A decisão de interrupção de parte das internações foi tomada ontem pelo Conselho Gestor e pela Direção Executiva do hospital “diante da impossibilidade de manter os estoques de insumos hospitalares e medicamentos necessários para o atendimento da demanda atual” da instituição. A medida, diz o hospital, visa a “minimizar os riscos aos pacientes internados”.

Atualmente, cerca de 1,5 mil pessoas são atendidas diariamente só no pronto-socorro do hospital. Segundo a direção da instituição, a maioria delas, porém, busca o serviço como porta de entrada para consultas em especialidades médicas. Esse tipo de atendimento, por exemplo, ficará suspenso temporariamente. O atendimento ambulatorial e outros serviços, como a quimioterapia, serão mantidos.
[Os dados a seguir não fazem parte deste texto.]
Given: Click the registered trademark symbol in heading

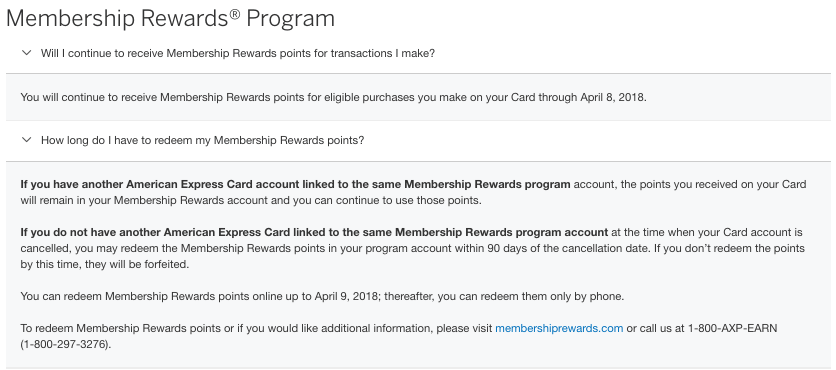Looking at the screenshot, I should point(235,13).
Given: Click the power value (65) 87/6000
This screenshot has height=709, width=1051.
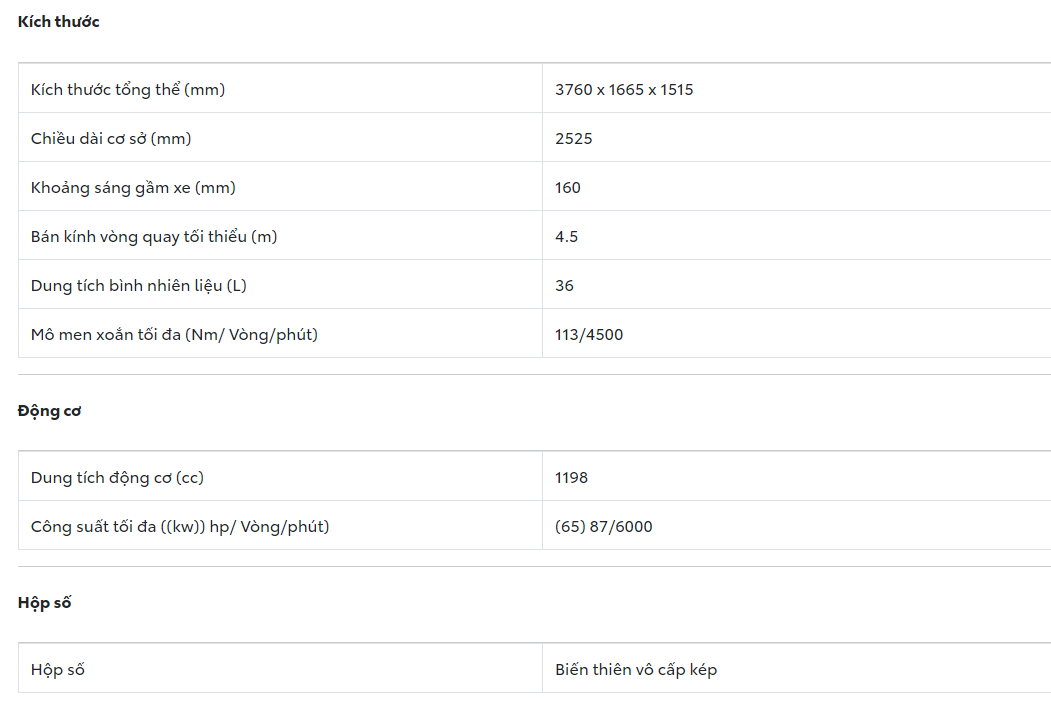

Custeado principalmente por verba do Ministério da Saúde, o hospital disse, em nota, que as despesas da instituição cresceram 60% de 2010 a 2016 e que a direção chegou a buscar empréstimos bancários e contrair dívidas com fornecedores.

Afirmou ainda que os gestores estadual (Secretaria da Saúde) e federais (Ministérios da Saúde e da Educação) estão cientes, “pois são alertados constantemente” pela direção do Hospital São Paulo “das dificuldades financeiras e assistenciais da instituição – agora agravadas pela crise na economia e o consequente aumento da migração de pessoas para o SUS (Sistema Único de Saúde).”

A crise do Hospital São Paulo, de fato, não é nova. Em junho de 2015, a direção da instituição também suspendeu temporariamente as internações eletivas pelas mesmas razões.

Respostas

Questionado sobre a situação do centro médico, o Ministério da Saúde afirmou que o repasse de recursos é realizado por meio da Secretaria Estadual da Saúde de São Paulo, que recebe a verba federal a ser enviada ao hospital dentro do montante total de recursos para média e alta complexidade (MAC) do Estado. Segundo o ministério, são repassados ao governo estadual anualmente R$ 8,6 bilhões somente para procedimentos do grupo MAC e, além deste valor, diz o órgão federal, São Paulo recebeu um acréscimo de R$ 246 milhões em 2016. O ministério afirma ainda repassar R$ 53,9 milhões por ano diretamente ao Hospital São Paulo.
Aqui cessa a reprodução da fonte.